== EXTRACT TO READ ==
○ ○ ○
U.S. appeals court says Stanford must stay in jail

A U.S. appeals court denied for the second time a bid by accused swindler Allen Stanford to be released from jail pending trial.

The U.S. Fifth Circuit Court of Appeals in New Orleans said in a ruling on Wednesday that Stanford's lawyers presented "no new circumstances" in their second effort to win his release.

His lawyers argued that because of his declining mental and physical health, Stanford's friends and family had offered to hire armed off-duty peace officers to guard him to ensure that he would appear in court.

"We're disappointed, but based on the way this case has gone, we are not surprised," Kent Schaffer, Stanford's criminal defense attorney said.

Stanford's legal team is mulling an appeal to the U.S. Supreme Court, Schaffer said.

Stanford, 59, was first deemed a flight risk by U.S. District Judge David Hittner in June 2009. His trial is set for January 2011.
○ ○ ○
== WORK INSTRUCTIONS ==
Please extend the news report on Allen Stanford's denied bail appeal, picking up after its final sentence. The material that comes next has no connection to the text above.

== MATERIAL PROVIDED ==
○ ○ ○
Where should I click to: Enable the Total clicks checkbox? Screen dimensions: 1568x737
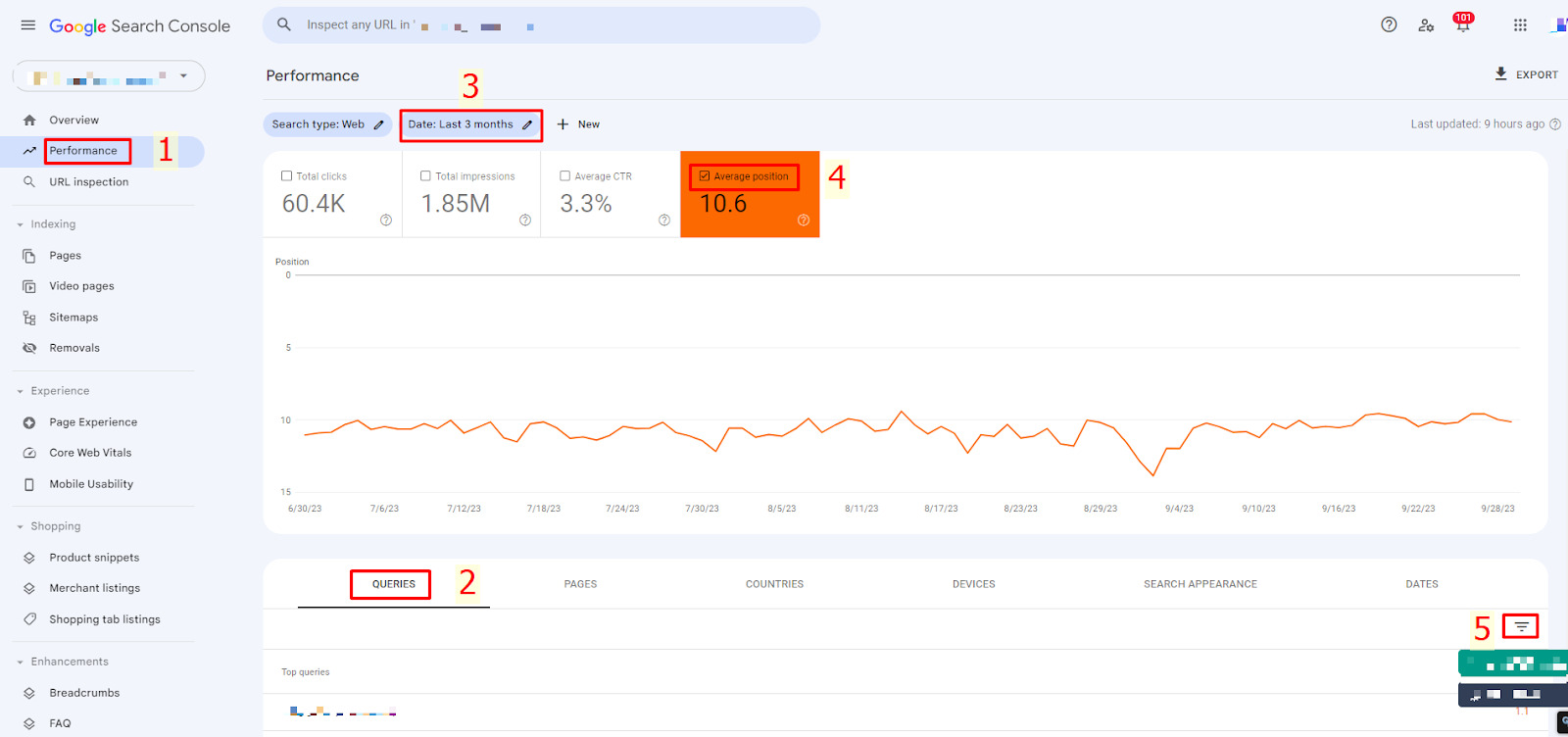pos(287,176)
○ ○ ○
== RESPONSE FOR THIS EXERCISE ==
During his time in jail, Stanford has been hospitalized at least two times, for a rapid heartbeat and for injuries he sustained in a fight with another prisoner. He has also lost a considerable amount of weight.

The Texas financier, who has denied any wrongdoing, faces civil and criminal charges related to a $7 billion Ponzi scheme.

Prosecutors allege that Stanford sold fraudulent certificates of deposit issued by his offshore bank in Antigua, and used those proceeds to bankroll a lavish lifestyle that included private jets, a yacht and luxury homes.

In another development, lawyers who represent Stanford in civil fraud case said they plan to file a motion asking that the U.S. Securities and Exchange Commission's complaint against the former billionaire be dismissed.